Taş Eserler Salonu’nda Alacahöyük kabartmalarına(ortostatlara) bakalım şimdi de. Günlük hayattan, törenlerden, eğlencelerden sahneler işlenmiş durumdadır. Telli bir saz, bir çift flüt ve kastanyet benzeri bir ritim enstrümanı çalan ve oynayan olmak üzere toplam dört kişi kabartma şeklinde yapılmış. Demek ki artık iletişimde gelişme yaşanmış; göndericiler, ezgileri kullanarak alıcılara birtakım aktarımlarda bulunmakta. Kısacası bu bölümde yer alan duvar parçaları da, kapı motifleri de, mezar taşları da bir şeyler anlatıyor hem döneminde yaşayanlara hem de gelecek nesillere.
SONUÇ
Bu çalışmada “müzede iletişim” konusuna farklı bir bakış açısı ile bakıldı. Müzedeki objeler, bundan yüzyıllar önce yani üretildiği zamanın dünyasında, o zamanın insanları arasında iletişim sağlamaktaydı. Ancak bu çok normal bir durumdur çünkü üretilen nesnenin amacına hizmet etmesi gerekir. Tolstoy, bu nesnelerin üretildiği zamanda yaşasaydı sanat hakkında yaptığı tanımlamada, inceleme konusu nesneler üzerinden yapardı. Tolstoy’a göre, “Sanat, yaşadığı bir duyguyu karşısındakilere geçirmek isteyen birinin bu duyguyu kendinde yeniden üretmesi ve belirli dış işaretlerle onu ifade etmesiyle başlar.” Konuyu ilginç hale getiren ve bu satırların yazarın bakış açısına takılan nokta ise yüzlerce yıl geriden gelen nesnelerin halen iletişim halinde olması. M.S. 21. yüzyılda olmamıza rağmen nesneyi incelediğimizde çıkarımlar yapabiliyoruz. Nesneler halen bize bir şeyler anlatıyor ve bizimle iletişim kuruyor. Biz ise bakış açımıza göre ne anlattığını anlamaya çalışıyoruz. Kimimiz romantik bakış açısıyla bakıyor kimimiz akademik bakış açısıyla. Ama aradan geçen binlerce yıla rağmen, değişen dünyaya rağmen sabit kalan tek şey iletişim oluyor…

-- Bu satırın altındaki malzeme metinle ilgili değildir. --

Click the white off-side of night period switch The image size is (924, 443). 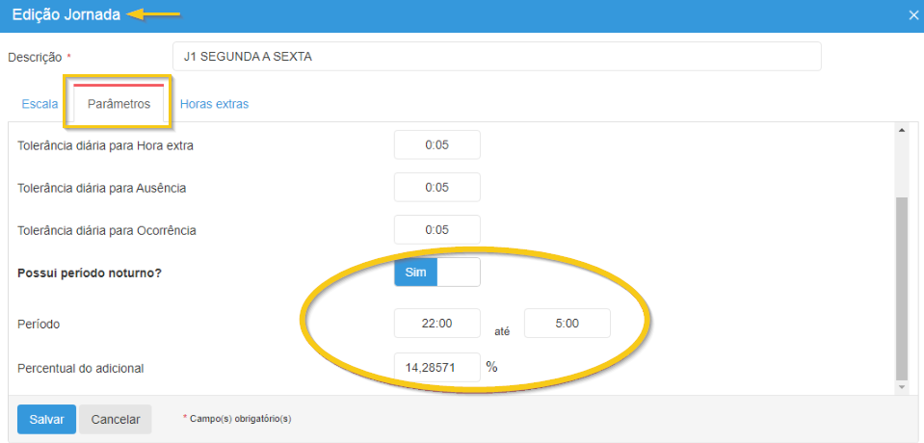pyautogui.click(x=458, y=273)

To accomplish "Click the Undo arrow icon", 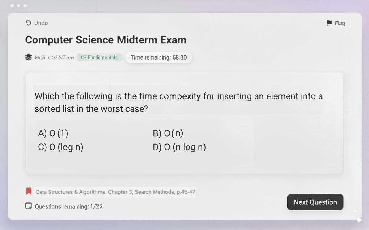I will pyautogui.click(x=28, y=23).
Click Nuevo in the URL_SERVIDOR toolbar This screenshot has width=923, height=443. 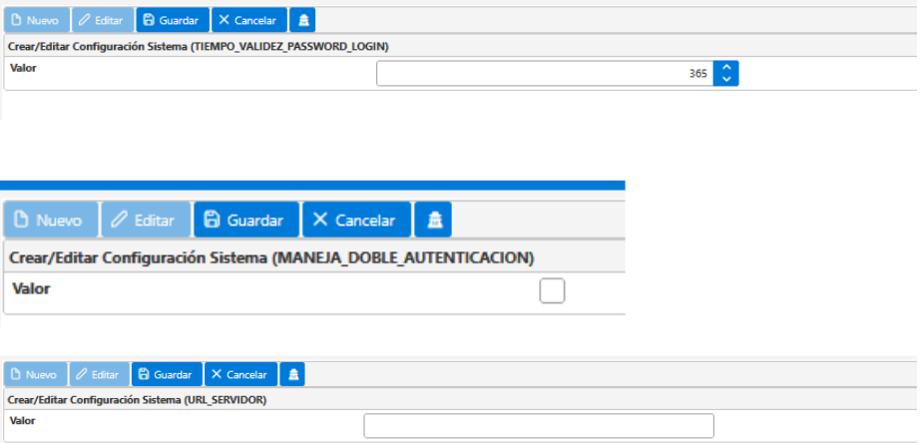tap(35, 374)
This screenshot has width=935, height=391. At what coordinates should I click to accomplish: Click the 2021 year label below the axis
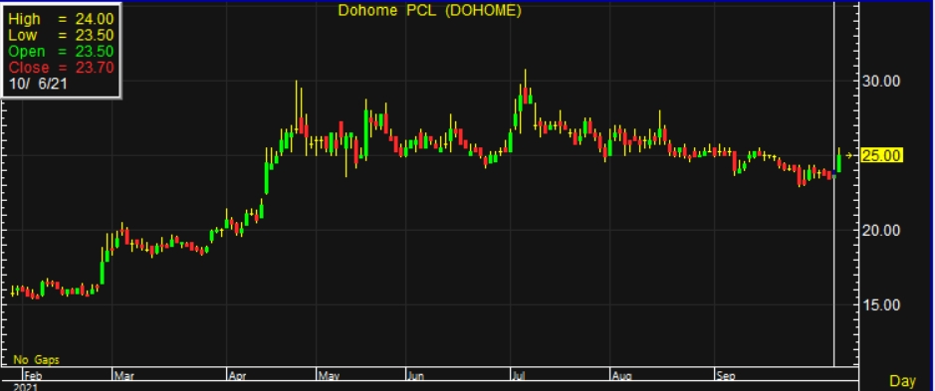(25, 387)
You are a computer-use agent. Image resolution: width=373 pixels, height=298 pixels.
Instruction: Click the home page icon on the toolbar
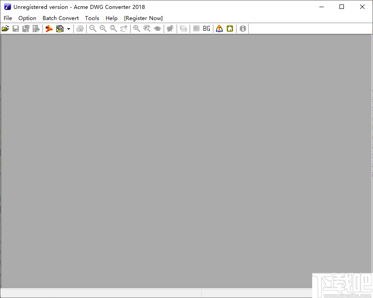click(229, 28)
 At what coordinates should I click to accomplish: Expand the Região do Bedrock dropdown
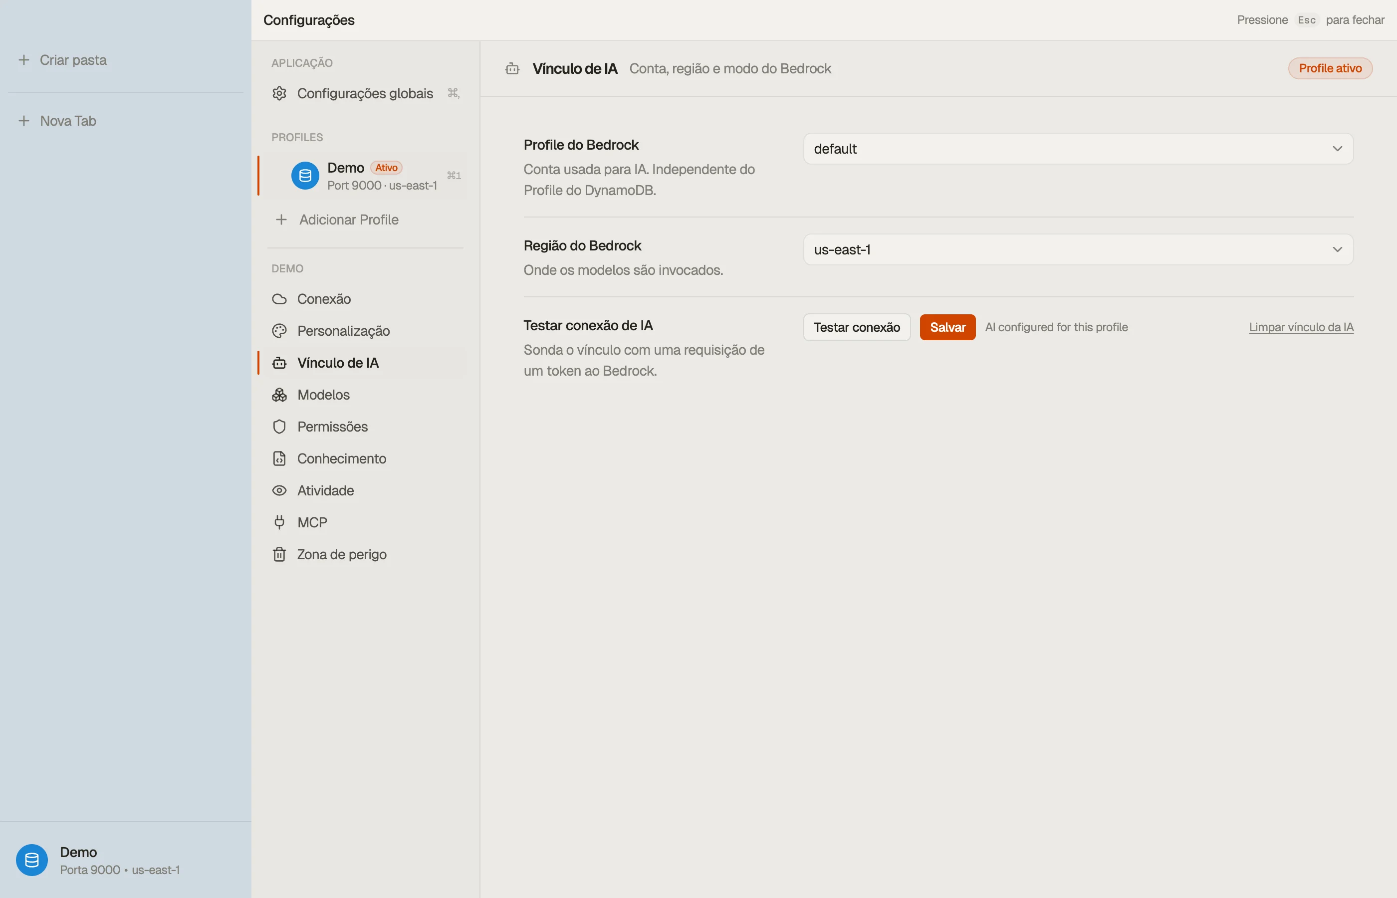[1078, 250]
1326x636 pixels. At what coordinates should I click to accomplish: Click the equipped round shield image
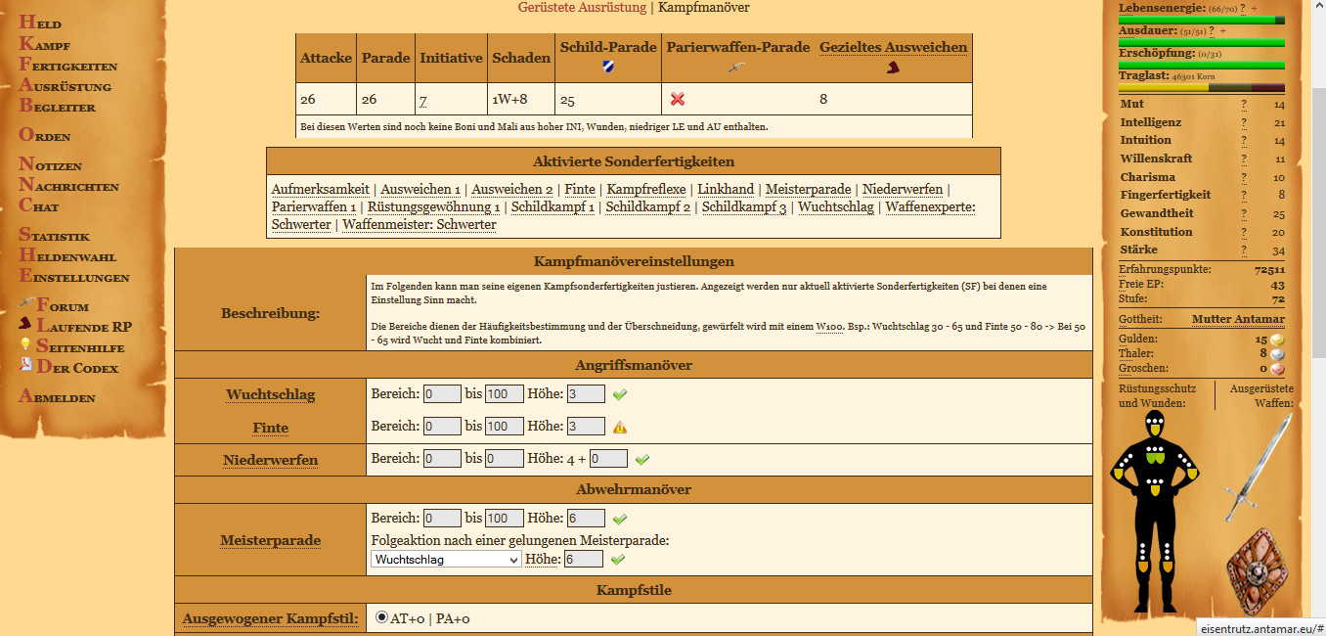[1258, 571]
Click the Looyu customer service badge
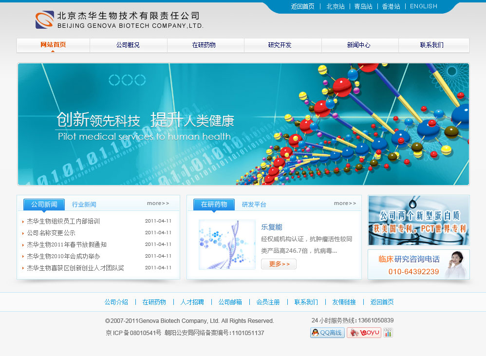The width and height of the screenshot is (486, 356). click(x=364, y=333)
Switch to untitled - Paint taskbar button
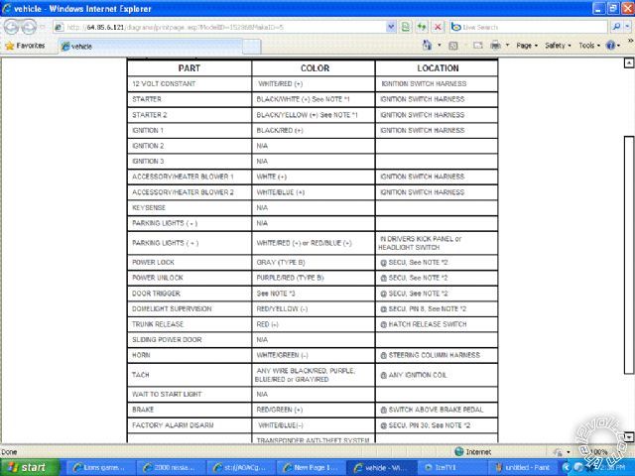This screenshot has height=476, width=635. (527, 467)
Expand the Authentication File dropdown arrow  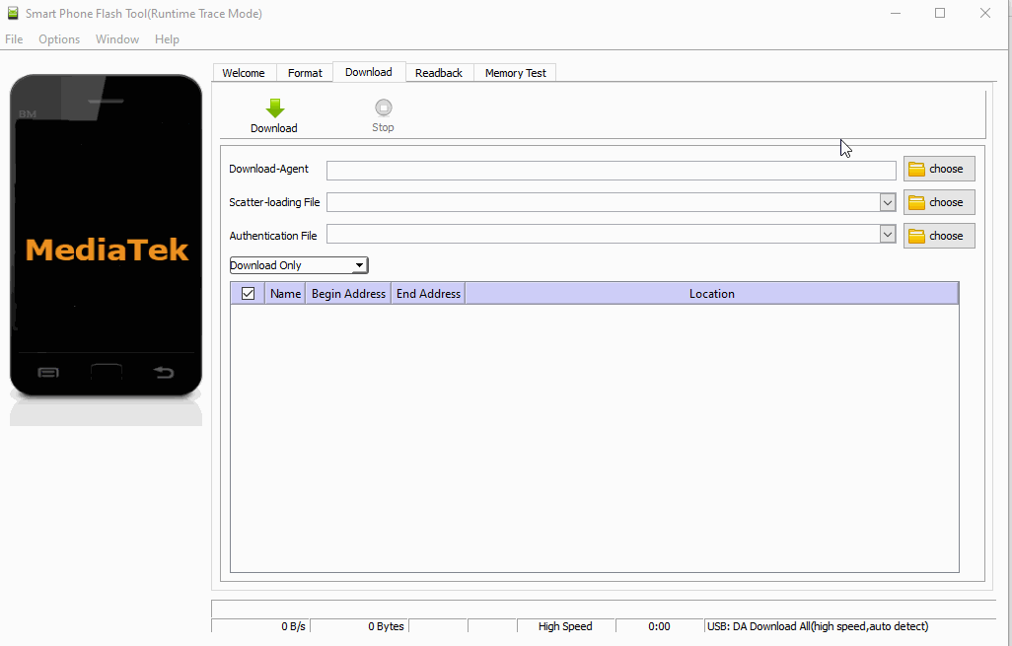tap(887, 236)
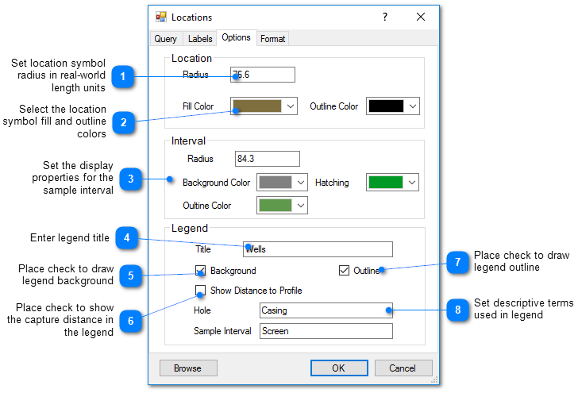Select the Labels tab
The height and width of the screenshot is (393, 578).
[x=200, y=39]
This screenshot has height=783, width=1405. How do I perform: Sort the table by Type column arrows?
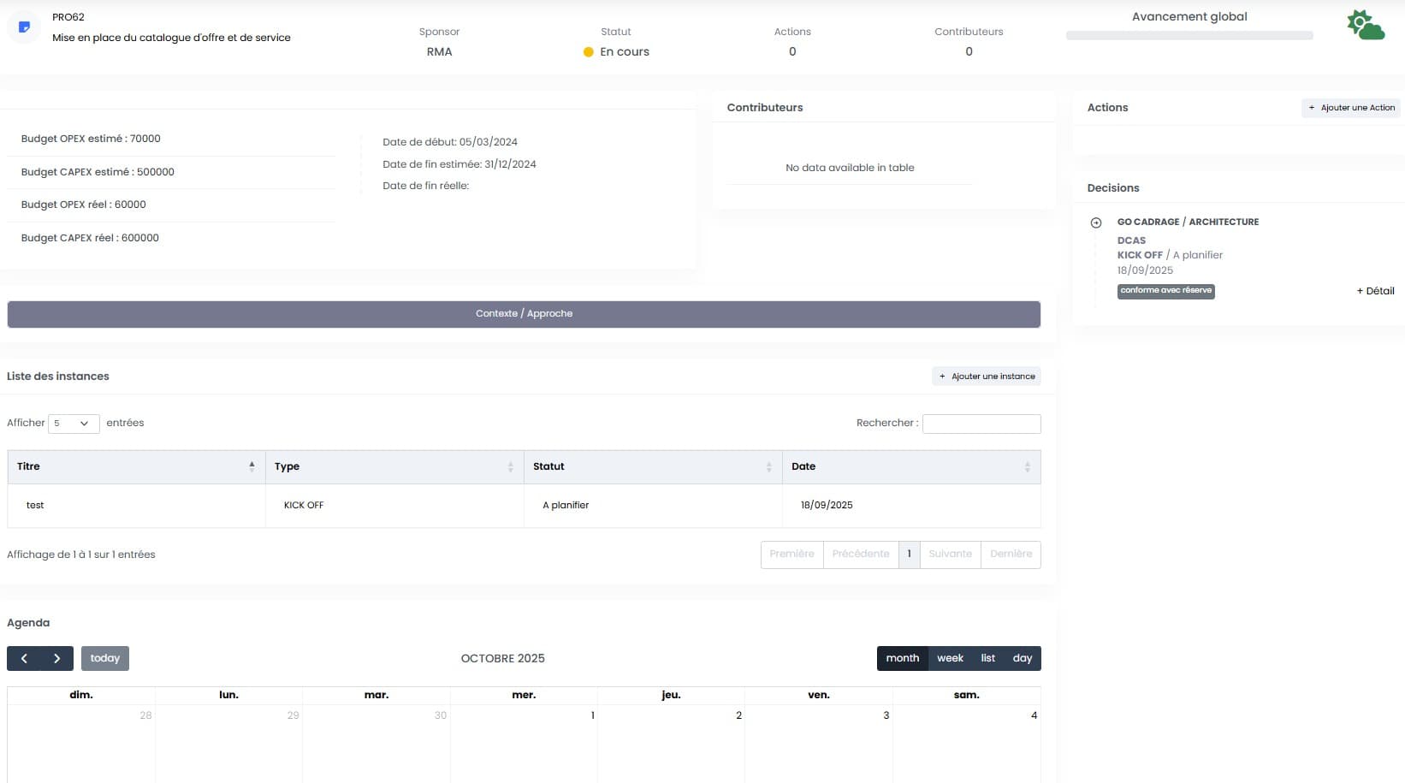510,466
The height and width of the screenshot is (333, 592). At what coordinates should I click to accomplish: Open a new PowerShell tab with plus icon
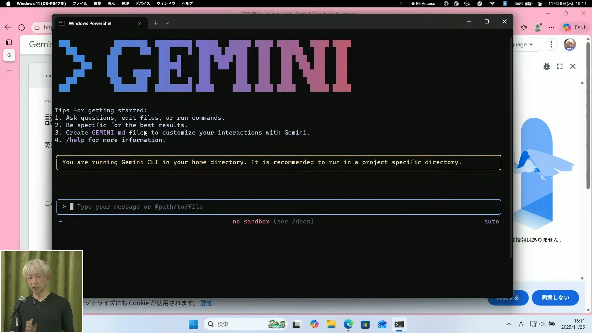click(x=156, y=23)
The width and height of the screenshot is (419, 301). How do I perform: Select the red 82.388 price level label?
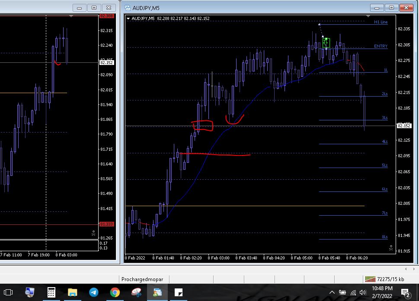(106, 16)

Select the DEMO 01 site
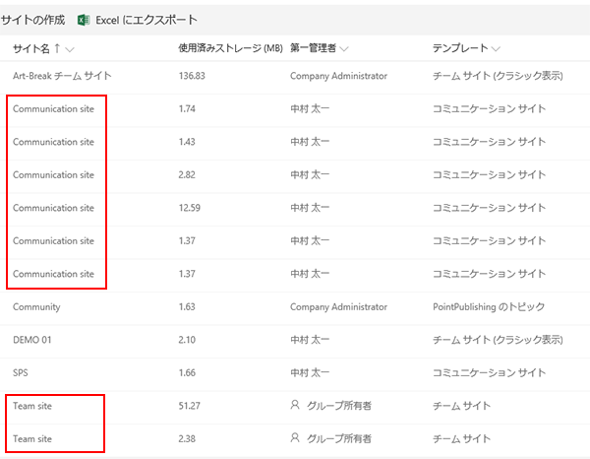(32, 340)
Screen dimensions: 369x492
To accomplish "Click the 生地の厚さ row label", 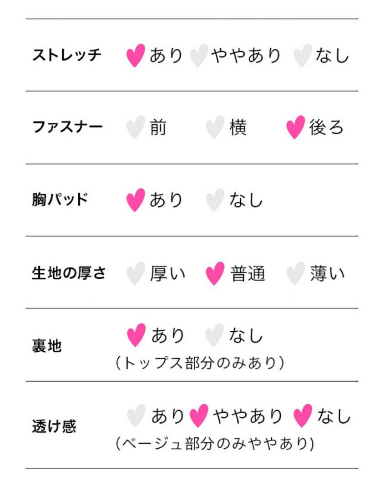I will [69, 273].
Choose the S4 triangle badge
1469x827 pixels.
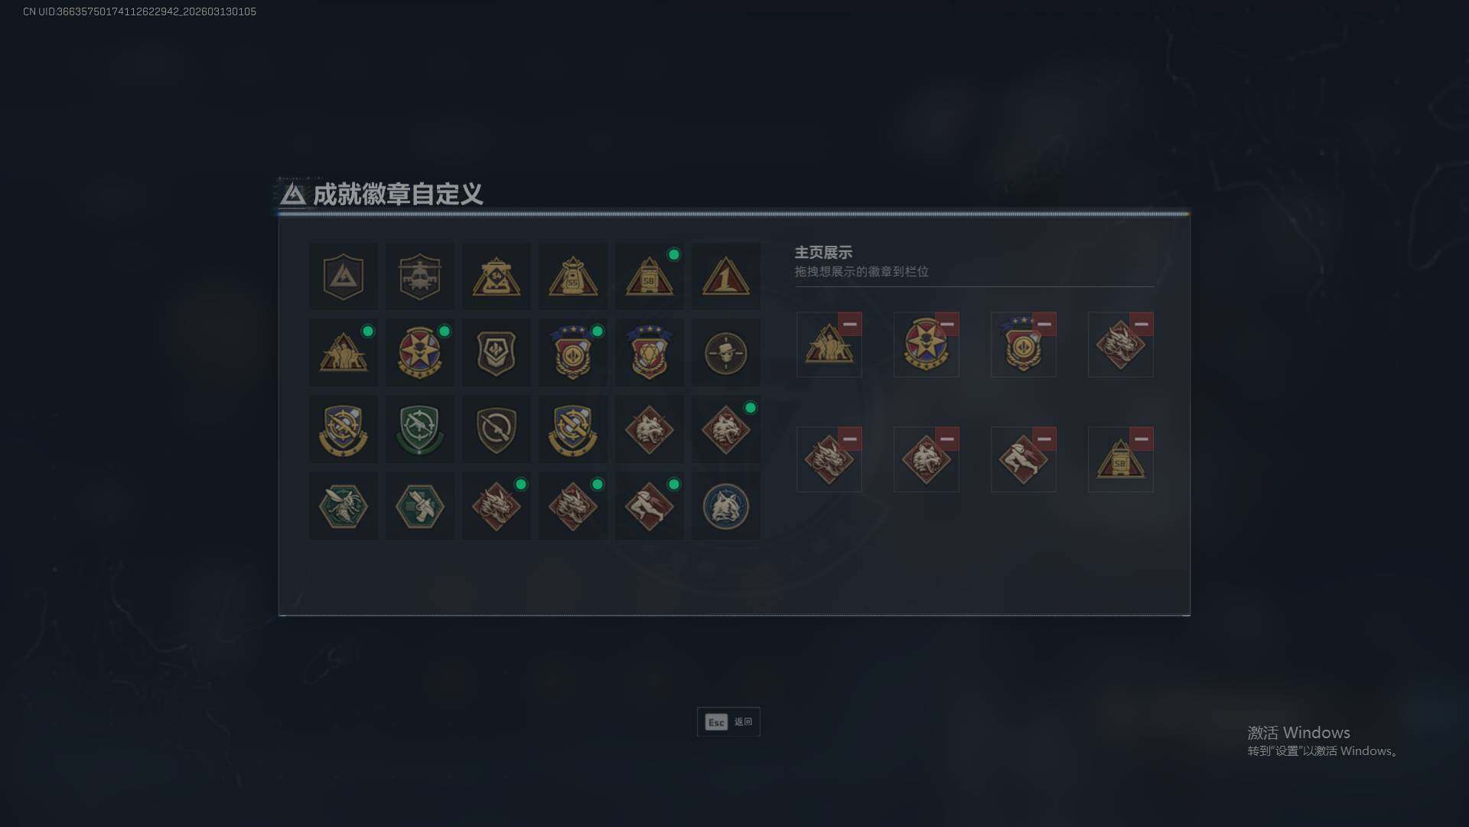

[1] Hukuk tahsilli olmanın verdiği avantajla o zamanki hukuk kuralları ile günümüz hukuk kuralları arasındaki benzerlikleri yakalayarak geçmişin günümüze olan etkisini anlayabiliyorum. Hatta geçmişin geçmişte kalmadığını, halen yaşadığını tespit etmem, pek âlâ mümkündür.